An exact copy of every line from the one holding "Given: Click the site" to the end of the entries below is required; leave the pictures out.

[Stored data]
[Start of Attachment]
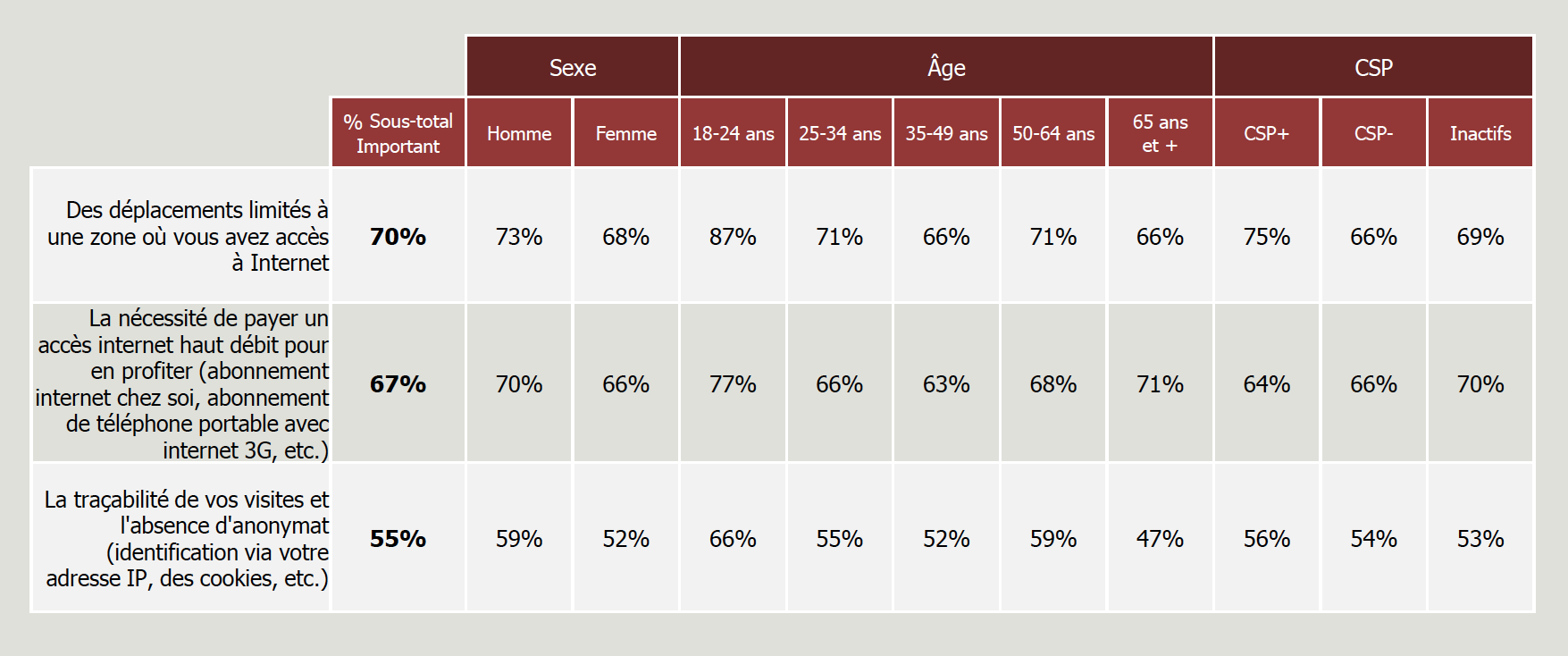
Task: Click the Sexe group header
Action: click(x=573, y=67)
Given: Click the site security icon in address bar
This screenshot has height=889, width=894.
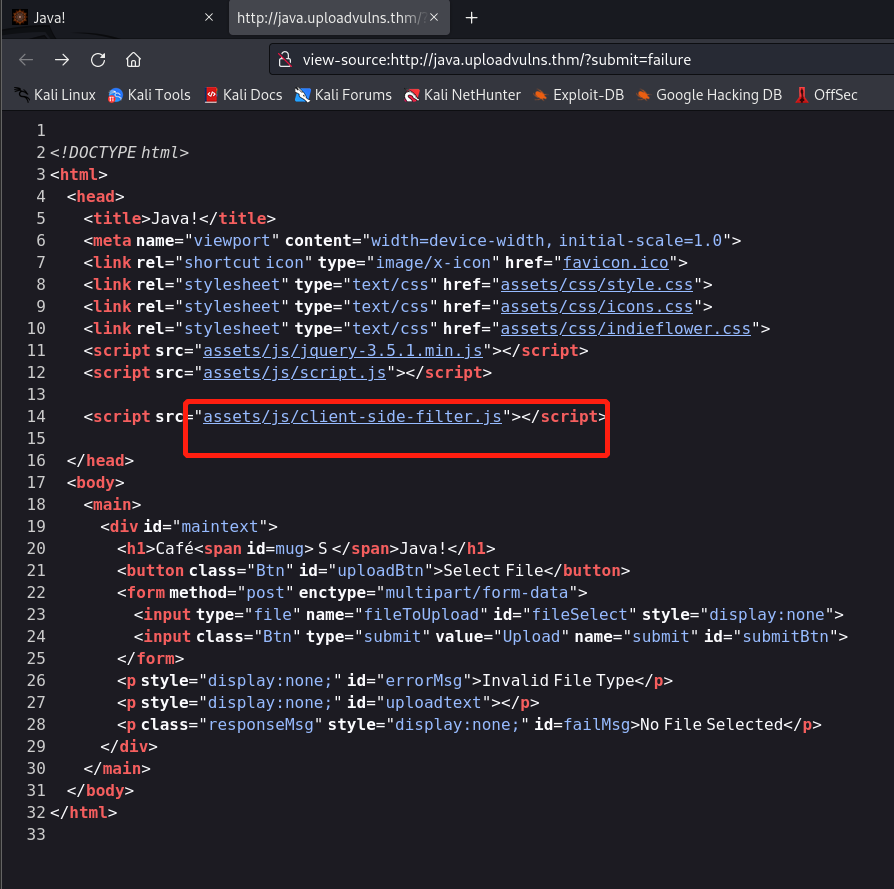Looking at the screenshot, I should 285,59.
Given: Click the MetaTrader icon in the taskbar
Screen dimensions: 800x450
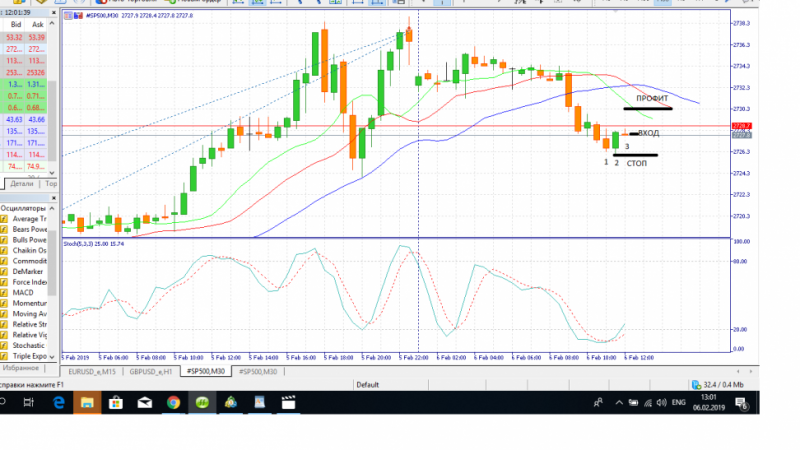Looking at the screenshot, I should pyautogui.click(x=203, y=403).
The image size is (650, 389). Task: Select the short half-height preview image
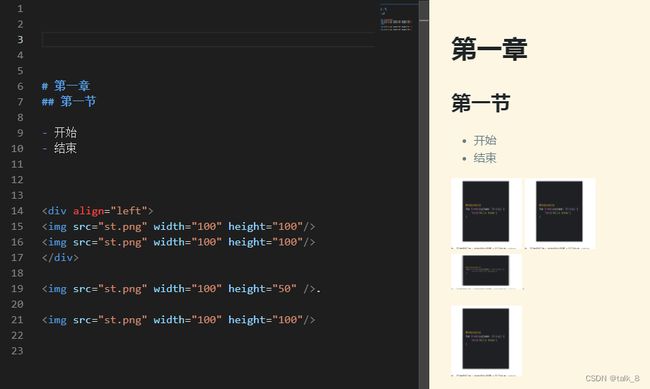pyautogui.click(x=486, y=272)
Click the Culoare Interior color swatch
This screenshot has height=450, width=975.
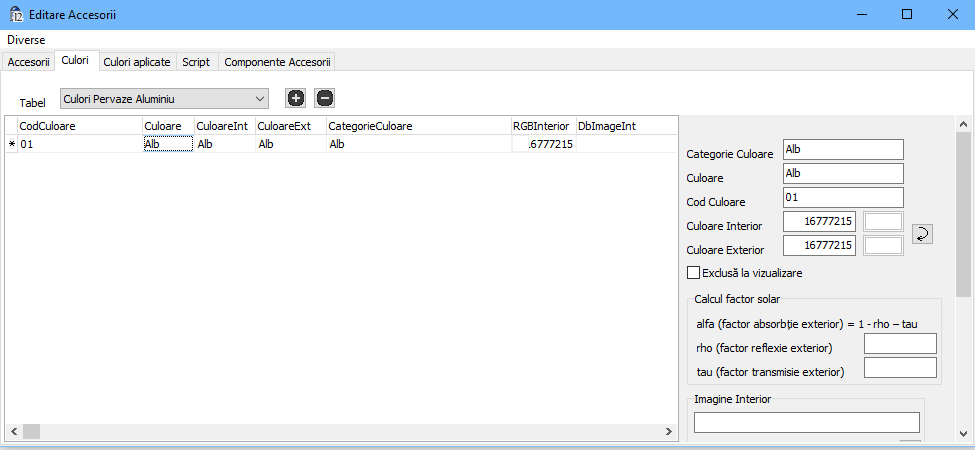point(883,222)
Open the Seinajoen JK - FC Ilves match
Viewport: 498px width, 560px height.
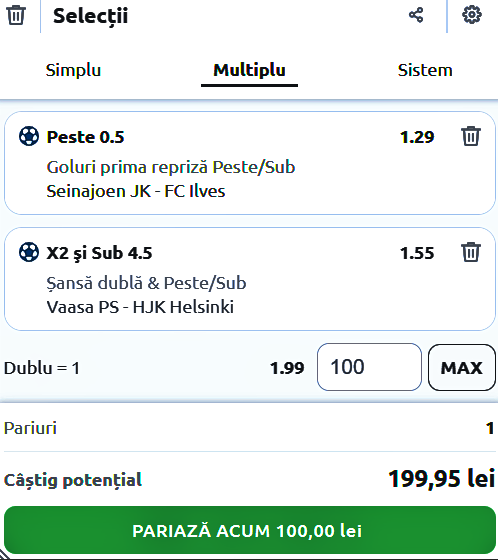click(136, 191)
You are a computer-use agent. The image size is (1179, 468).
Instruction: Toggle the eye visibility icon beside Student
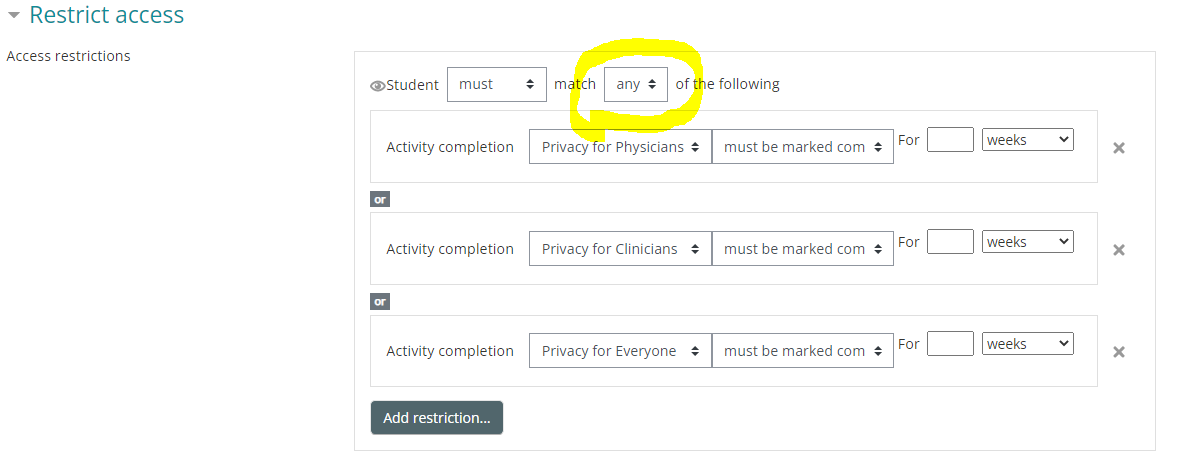click(377, 86)
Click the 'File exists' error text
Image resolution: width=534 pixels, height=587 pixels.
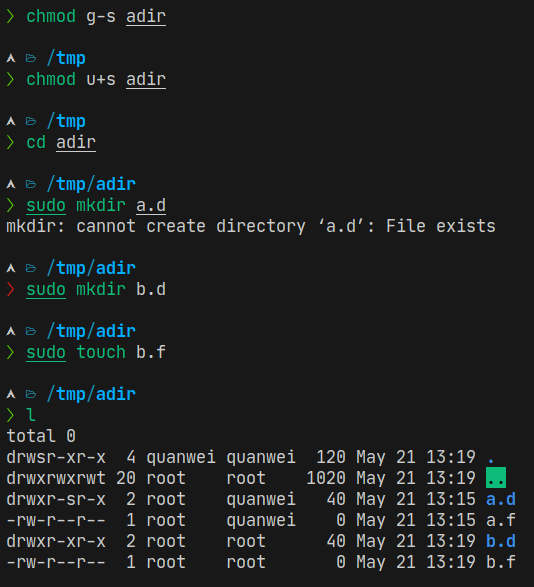coord(441,226)
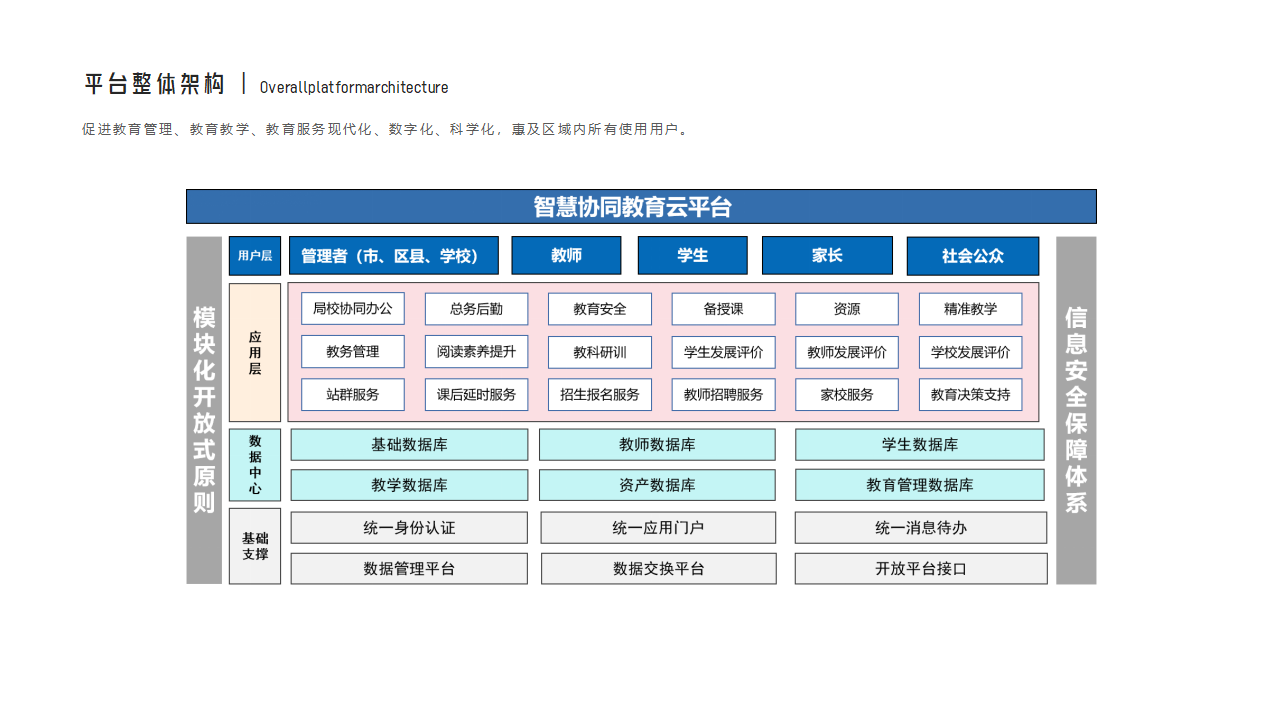Select the 信息安全保障体系 vertical bar
The width and height of the screenshot is (1280, 720).
(1076, 410)
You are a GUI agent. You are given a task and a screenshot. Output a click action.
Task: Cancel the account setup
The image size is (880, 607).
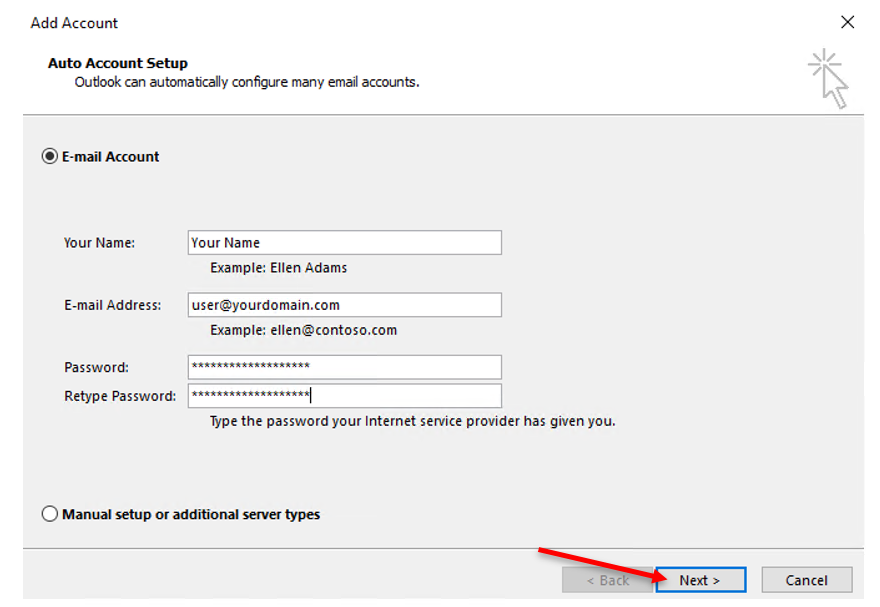click(806, 580)
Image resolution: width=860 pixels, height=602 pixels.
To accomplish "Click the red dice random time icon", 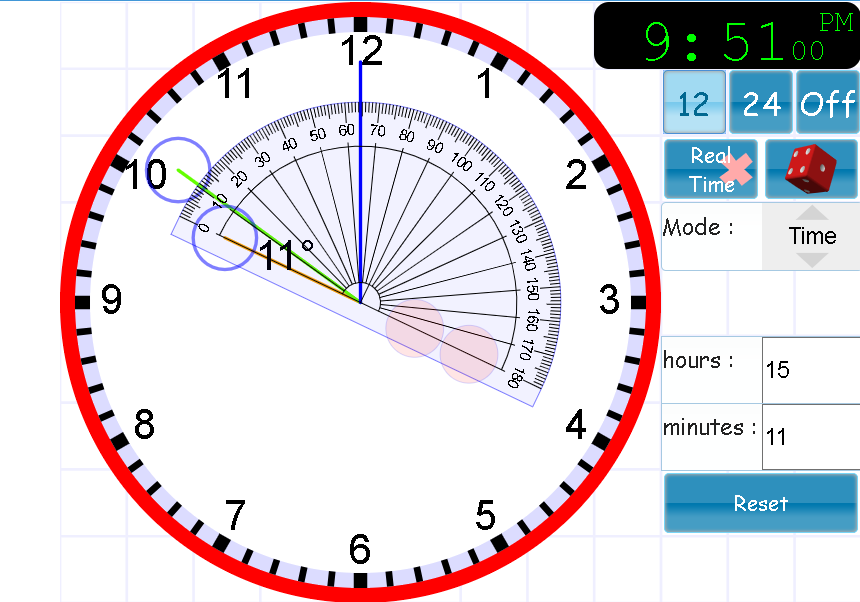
[End of Attachment]
* [Answer space]:
Given: Click the site security icon in address bar
This screenshot has height=889, width=894.
Looking at the screenshot, I should 285,59.
Given: Click the MetaTrader icon in the taskbar
Screen dimensions: 800x450
Looking at the screenshot, I should pyautogui.click(x=203, y=403).
The image size is (650, 389). Task: Select the short half-height preview image
pyautogui.click(x=486, y=272)
Click the Culoare Interior color swatch
This screenshot has height=450, width=975.
point(883,222)
Open the Seinajoen JK - FC Ilves match
Viewport: 498px width, 560px height.
click(136, 191)
You are a computer-use agent. The image size is (1179, 468).
Instruction: Toggle the eye visibility icon beside Student
click(377, 86)
Click the 'File exists' error text
Image resolution: width=534 pixels, height=587 pixels.
coord(441,226)
Select the 信息安全保障体系 vertical bar
The width and height of the screenshot is (1280, 720).
(1076, 410)
You are a GUI agent. You are given a task and a screenshot. Output a click action.
Task: Cancel the account setup
The image size is (880, 607).
click(806, 580)
Image resolution: width=860 pixels, height=602 pixels.
To accomplish "Click the red dice random time icon", 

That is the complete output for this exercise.